= Kluson Manufacturing Company =

Musical instrument tuning machine company

The Kluson Manufacturing Company, founded in 1925, was a prominent manufacturer of musical instrument tuning machines.

==Origin==
The company was founded as a machine shop by John Kluson in Chicago in 1925. Kluson had previously run a machine shop for Harmony Company. Kluson Manufacturing soon found a niche making tuners for string instruments, most prominently for the Gibson Guitar Corporation, to whom they were a major supplier. They also supplied other major guitar makers such as Fender, Martin, and Rickenbacker, among others.

Kluson lost one of their most important customers in 1976 when Gibson switched to Schaller tuning machines. The company continued until 1981, when it folded.

==Revival==

The Kluson brand was acquired by Larry Davis of WD Music Products in 1994. Under his leadership the product was reconstructed with improvements and the brand was reestablished with some of its former customers, including Gibson Guitar Corporation and Fender. Kluson-branded tuning machines are now produced in Korea by WD Music Products based in North Fort Myers, Florida. The Kluson brand was briefly licensed to TonePro Sound Labs Int'l, who produced a diecast version of the traditional Kluson-brand tuning machines.

==The brand today==

===Original reissues===
Kluson has re-engineered many of the original product lines.

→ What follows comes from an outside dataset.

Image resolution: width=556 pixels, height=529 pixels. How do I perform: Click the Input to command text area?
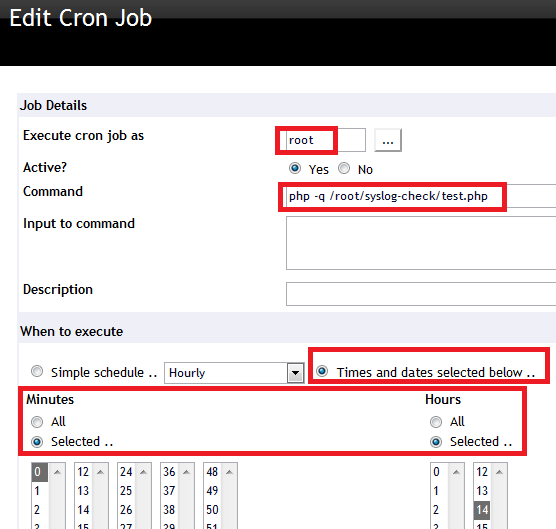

Kluson now produces technologically improved versions of their original stamped steel tuning machines, #9 tailpiece, Waffleback tuning machines, and Gibson Firebird banjo tuning machines.

===Expansion===
In addition to re-engineering original catalog offerings, Kluson has also expanded to include Fender Telecaster, Fender Stratocaster, and Tune-o-matic bridges, tuning machine bushings, pickguard brackets, and other hardware made in the United States. The Kluson "Supreme" series was introduced as an 18:1 gear ratio upgrade to the original stamped steel tuning machines. A locking version of the vintage stamped steel tuning machines is also available.

===Revolution tuning machines===
In 2015, the Kluson brand expanded to produce a series of diecast tuning machines, the Revolution tuning machines, recognized as "Best In Show" by Guitar World after their debut at the NAMM Show.